When growth may no longer mean jobs, we might ask: are any of our political parties facing reality?

As we approach the federal election, witnessing the implosion of the Middle East and the emergence of a supposed new Cold War in Europe; as evidence of environmental change cannot be denied and climate catastrophe seems ever closer; as the number of refugees across the globe reaches an incredible scale and fascist responses are everywhere to be seen in the West; and as we face a new world of radically insecure work in under- and unemployment in neoliberal high-tech economies, when growth may no longer mean jobs, we might ask: are any of our political parties facing reality?

Australia lives in a bubble: practically and in terms of our mindset. We haven’t experienced the Global Financial Crisis in the obvious ways that so many other countries have, and we are a long way from witnessing the full force of the consequences of Western-led wars and the effects of climate change in displaced peoples and refugees. Distance is an aspect of this, while less harsh forms of economic management and elements still of a welfare state buffer some individuals and communities from the ill winds of economic crisis and a deepening neoliberalisation of economy and society.

We clearly have some elements of our parliamentary system, and our parties of the ‘Left’, to thank for some of this.
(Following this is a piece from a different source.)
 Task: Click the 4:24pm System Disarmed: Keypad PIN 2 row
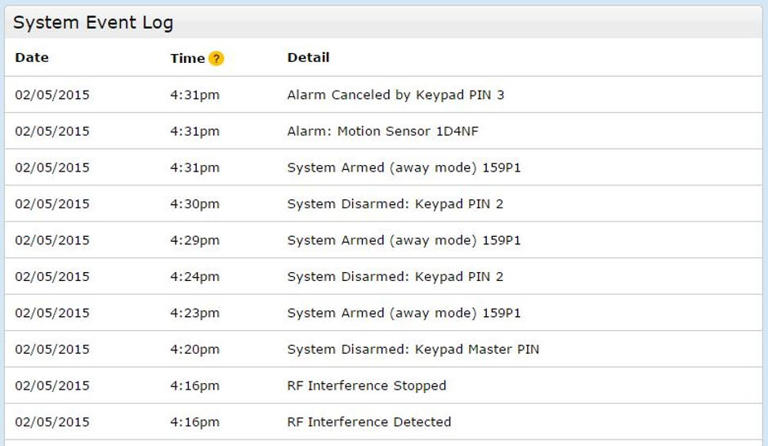pos(394,277)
Remnant elements of social democracy in Labor and feisty Greens and Independents in recent years have worked hard to contain the structural consequences, social and environmental, of the economic system bequeathed to us now over a generation ago. Unionists do indispensable work in attempting to protect work conditions and push back against the inhumanity of closures and ‘structural adjustment’, which mean loss and dislocation for families and whole communities.

But so many of us also inhabit this bubble in a blind, wilful, or perhaps fanciful fashion, preferring not to see how the extreme traumas experienced in other places today relate to us, or that they are already with us incipiently and moving closer to our door. Whether it is taking responsibility for the consequences of the wars we have participated in, for example ‘boat people’, or getting to grips with those wars in prospect in our own region, or the even more difficult to see structures and assumptions underpinning our ‘way of life’ and presaging social and environmental consequences we don’t want to hear about, our bubble and hype keep us swaddled, babes in a big bad world. We may not be as ignorant as our American cousins, but we’re close.

Australia isn’t very political, the election-watching public might be surprised to hear. I mean this in the sense of a comparison with some European or South American countries, or even Britain. Because we tell ourselves we have it so good, we don’t need to get serious. It’s a laugh for anyone who knows that the original description of Australia as ‘the lucky country’ wasn’t meant literally, which is how it is usually used today. It was ironic: a criticism of our lazy, now further dumbed-down, and anti-intellectual culture (culturally ‘philistine’ in the days it was coined). Dumbed down further through educational policies that focus almost entirely on ‘outcomes’, skills and jobs, rather than, well, education, which involves the whole person, understanding and interpretation; and through an actually―we should face it―largely anti-intellectual media.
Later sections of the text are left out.